Others have spoken of such an experience; that when they have no strength left to endure a great burden they receive strength to carry on from a source they may not be aware of. In his reflection on his experience in the Nazi death camps, Man’s Search for Meaning, Viktor Frankl writes of the power that hope gave him to survive. “Those who have a ‘why’ to live, can bear with almost any ‘how’”, he says. The German pastor and theologian, Dietrich Bonhoeffer, spent the last two years of his life as a prisoner of the Nazis as they sought to uncover his part in the Resistance. After time in the Tegel military prison in relatively tolerable conditions he was eventually sent to Gestapo headquarters in Prinz Albrecht Strasse where he was tortured. He was given permission to write a letter to his parents at Christmas 1944 and enclosed a poem that he wrote and which is still sung as a hymn in German churches.

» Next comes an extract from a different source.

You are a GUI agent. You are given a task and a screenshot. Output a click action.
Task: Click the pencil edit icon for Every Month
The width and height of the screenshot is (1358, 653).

“With every power for good to stay and guide me,/ comforted and inspired beyond all fear” the poem begins and it ends with the words, “While all the powers of good aid and attend us,/ boldly we’ll face the future come what may./ At even and at morn God will befriend us,/and oh most surely on each newborn day!”
Bonhoeffer describes his own experience of receiving strength to endure the unendurable here and reports from reliable witnesses tell us that he continued in that way right until his execution in Flossenburg concentration camp just a few days before the ending of the war. So we learn that if we too live in hope that our actions for good have meaning, even in the face of death, then we will receive strength to endure, perhaps most especially at the darkest times.

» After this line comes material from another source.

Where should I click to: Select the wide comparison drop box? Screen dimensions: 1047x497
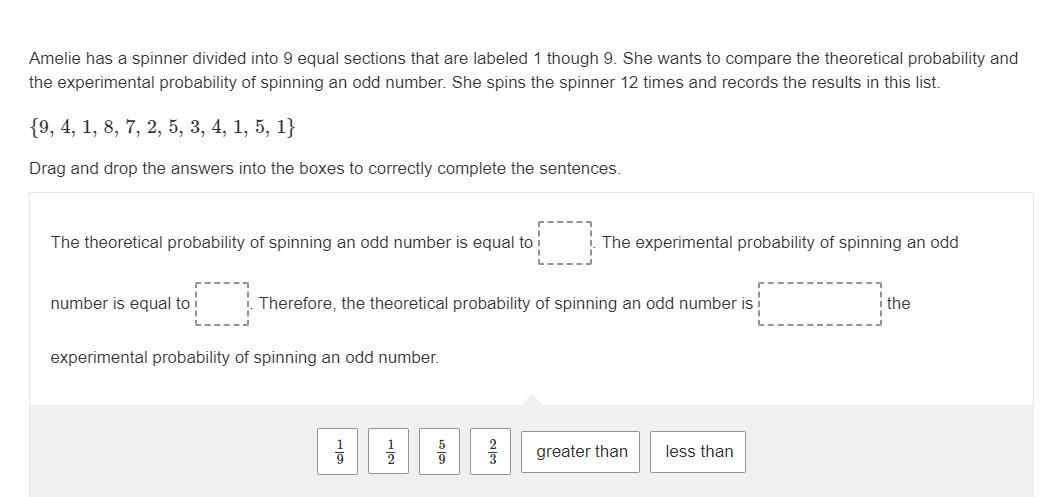[820, 304]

Reblogged this on Witnesses to Hope and commented:
“At morn God will befriend us . . . “
Thank you so much for reblogging my posting. If you have time to write any further thoughts I would love to read them.
Wonderful to see how people are sustained in the way of virtue.
Thanks for your comment, David. Bonhoeffer would have commented, I believe, that such sustenance is the fruit of moral practice. It may come to those who never practice virtue but may not be recognised as such.
Thank God, truly. When I contemplate what this world can do to us, and what we can do to each other, and I contemplate my own “courage,” and “strength,” I know that I will be easily broken. But I try to remember that my strength doesn’t come from me and I am encouraged. I think He walks with us through the darkness, even when we can’t perceive Him, and even when we turn away from Him, He continues on, waiting for us to turn.
Bonhoeffer wrote another beautiful poem while in prison entitled “Who Am I?” in which he notes that even his prison guards seem to admire him while inside he feels worthless. In fact the more they admire him the more of a fraud he feels. His conclusion to the poem is wonderful though.
“Am I one person today and tomorrow another?
Am I both at once? A hypocrite before others,
And before myself a contemptible woebegone weakling?
Or is something within me still like a beaten army
Fleeing in disorder from victory already achieved?
Who am I? They mock me, these lonely questions of mine.
Whoever I am, Thou knowest, O God, I am thine!”
With those last words I know there is a way forward for me and for all of us.
Powerful.
It’s a struggle, somehow, when I know someone has seen a light through me that isn’t mine, and yet they, not knowing any better, attribute it to me. How that hurts. Perhaps that is some shadow of what he was dealing with?
I know I have projected a longing for something I do not have onto another person before. I guess that others do that to me. Ultimately we learn (if we stay on the journey long enough) that we will find all that we desire within ourselves; that God has gifted us with all that we need.
Hm… Depending on what you mean, I may or may not agree with that. I agree that relying on people, or places, or events, or anything like that to fill the voids in our hearts is doomed. But I also think that we were created for community, to need other people. God can satisfy even that need, but I don’t think He intends to. I could be wrong, though.